Excerpted text:
New-grad NPs and PAs starting their first clinical role · Updated June 4, 2026 · 8 min read

Why does the jump from school to practice feel so big?

Almost every new-grad NP and PA describes the same thing: a large gap between what school covered and what the job demands. That gap is structural, not a sign you chose the wrong career. Programs are built to get you licensed; clinical fluency is built on the job in the first 6–18 months.

The fix isn't more knowledge before you start — it's picking an environment that expects to ramp you and gives you the scaffolding to do it.

What should you ask before accepting a first job?

The single biggest predictor of a good first year is the onboarding, not the salary. Two roles can pay the same and feel completely different depending on how much support you get in the first 90 days. Ask these before you sign:

  • Onboarding: how long is the ramp, and what does it look like week by week?
  • Supervision: who is your collaborating physician/SP, and how do you reach them in real time?
  • Volume: how many patients per day in month 1, month 3, and month 6?

Material supplied:
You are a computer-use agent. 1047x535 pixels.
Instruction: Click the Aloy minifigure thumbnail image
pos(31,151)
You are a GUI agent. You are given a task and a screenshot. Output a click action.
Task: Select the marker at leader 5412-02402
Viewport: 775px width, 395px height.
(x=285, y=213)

--

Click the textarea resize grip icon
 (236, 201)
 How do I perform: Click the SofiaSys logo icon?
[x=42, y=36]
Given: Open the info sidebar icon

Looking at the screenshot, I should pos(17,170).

...

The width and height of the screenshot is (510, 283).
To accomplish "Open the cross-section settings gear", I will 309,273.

What to do:
Resume the guide for new-grad NPs and PAs starting their first clinical role right after its last bullet, the one on patient volume.

Solved exercise:
  • Coverage: am I ever the only provider on site early on?
  • Mentorship: is there a designated person for clinical questions, or am I on my own?

How do you survive the first 90 days?

Your job in the first quarter is to get safe and efficient, not to be impressive. Build systems early and they compound.

  • Build note/order templates for your 10 most common visit types in week one.
  • Curate a tight reference stack (UpToDate, specialty guidelines, a dosing reference) and use it openly.
  • Track the questions you ask twice — those become your personal study list.
  • Ask early and specifically; 'can you sanity-check this plan?' is a strength, not a weakness.
  • Protect a little documentation time so charts don't follow you home.

What if your first job is in a high-acuity specialty?

New grads land in critical care, transplant surgery, EM, and hospital medicine all the time, and 'I'm scared' is a reasonable first reaction. The key questions are about backup and ramp, not whether you 'deserve' to be there.

If a high-acuity role has a long, supervised onboarding and an experienced team around you, it can be a fantastic place to learn. If it's a sink-or-swim solo coverage role on week two, that's a red flag regardless of the specialty.

Frequently asked questions

Is it normal to feel underprepared as a new-grad NP or PA?

Yes — it's nearly universal. School prepares you for boards; clinical confidence is built on the job over the first 6–18 months. Choose a role with structured onboarding and accessible supervision.

How many patients should a new-grad NP or PA see per day?

Expect a ramp: often a handful per day in month one, building toward a full schedule by month three to six. A practice that puts you at full volume immediately is a warning sign.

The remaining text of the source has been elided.